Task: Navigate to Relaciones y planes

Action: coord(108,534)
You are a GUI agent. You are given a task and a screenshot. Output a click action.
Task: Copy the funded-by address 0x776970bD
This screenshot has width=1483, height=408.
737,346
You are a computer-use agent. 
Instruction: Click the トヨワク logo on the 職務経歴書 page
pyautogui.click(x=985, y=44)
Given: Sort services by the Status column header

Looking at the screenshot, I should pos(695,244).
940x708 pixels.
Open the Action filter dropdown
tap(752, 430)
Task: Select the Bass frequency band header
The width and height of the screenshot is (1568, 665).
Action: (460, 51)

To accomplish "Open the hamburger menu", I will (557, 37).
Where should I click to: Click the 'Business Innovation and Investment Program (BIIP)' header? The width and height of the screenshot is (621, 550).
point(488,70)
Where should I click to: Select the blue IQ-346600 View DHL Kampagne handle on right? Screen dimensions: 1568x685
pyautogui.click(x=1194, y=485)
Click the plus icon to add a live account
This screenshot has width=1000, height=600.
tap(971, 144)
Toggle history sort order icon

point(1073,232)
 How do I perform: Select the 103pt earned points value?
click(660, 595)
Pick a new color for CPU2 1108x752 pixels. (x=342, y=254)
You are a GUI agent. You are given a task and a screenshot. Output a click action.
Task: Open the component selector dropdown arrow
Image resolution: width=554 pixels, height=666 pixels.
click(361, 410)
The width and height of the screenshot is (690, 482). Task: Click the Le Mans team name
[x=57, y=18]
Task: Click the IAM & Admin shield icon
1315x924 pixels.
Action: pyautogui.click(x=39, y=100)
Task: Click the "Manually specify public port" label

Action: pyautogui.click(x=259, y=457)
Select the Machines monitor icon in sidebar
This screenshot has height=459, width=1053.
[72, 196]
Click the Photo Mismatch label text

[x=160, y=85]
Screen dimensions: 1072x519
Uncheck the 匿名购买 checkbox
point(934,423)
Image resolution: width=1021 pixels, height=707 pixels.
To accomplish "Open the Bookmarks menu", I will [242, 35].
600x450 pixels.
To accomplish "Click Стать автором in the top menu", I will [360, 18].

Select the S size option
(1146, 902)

■ ■ ■ ■ ■ ■ ■

§ Problem
Go through the data above and return every line exactly.

§ Exercise result
Task: Navigate to Relaciones y planes

Action: coord(108,534)
You are a GUI agent. You are given a task and a screenshot. Output a click action.
Task: Copy the funded-by address 0x776970bD
This screenshot has width=1483, height=408.
737,346
You are a computer-use agent. 
Instruction: Click the トヨワク logo on the 職務経歴書 page
pyautogui.click(x=985, y=44)
Given: Sort services by the Status column header

Looking at the screenshot, I should pos(695,244).
940x708 pixels.
Open the Action filter dropdown
tap(752, 430)
Task: Select the Bass frequency band header
The width and height of the screenshot is (1568, 665).
Action: (460, 51)

To accomplish "Open the hamburger menu", I will (557, 37).
Where should I click to: Click the 'Business Innovation and Investment Program (BIIP)' header? The width and height of the screenshot is (621, 550).
point(488,70)
Where should I click to: Select the blue IQ-346600 View DHL Kampagne handle on right? Screen dimensions: 1568x685
pyautogui.click(x=1194, y=485)
Click the plus icon to add a live account
This screenshot has width=1000, height=600.
tap(971, 144)
Toggle history sort order icon

point(1073,232)
 How do I perform: Select the 103pt earned points value?
click(660, 595)
Pick a new color for CPU2 1108x752 pixels. (x=342, y=254)
You are a GUI agent. You are given a task and a screenshot. Output a click action.
Task: Open the component selector dropdown arrow
Image resolution: width=554 pixels, height=666 pixels.
click(361, 410)
The width and height of the screenshot is (690, 482). Task: Click the Le Mans team name
[x=57, y=18]
Task: Click the IAM & Admin shield icon
1315x924 pixels.
Action: pyautogui.click(x=39, y=100)
Task: Click the "Manually specify public port" label

Action: pyautogui.click(x=259, y=457)
Select the Machines monitor icon in sidebar
This screenshot has height=459, width=1053.
[72, 196]
Click the Photo Mismatch label text

[x=160, y=85]
Screen dimensions: 1072x519
Uncheck the 匿名购买 checkbox
point(934,423)
Image resolution: width=1021 pixels, height=707 pixels.
To accomplish "Open the Bookmarks menu", I will [242, 35].
600x450 pixels.
To accomplish "Click Стать автором in the top menu", I will [360, 18].

Select the S size option
(1146, 902)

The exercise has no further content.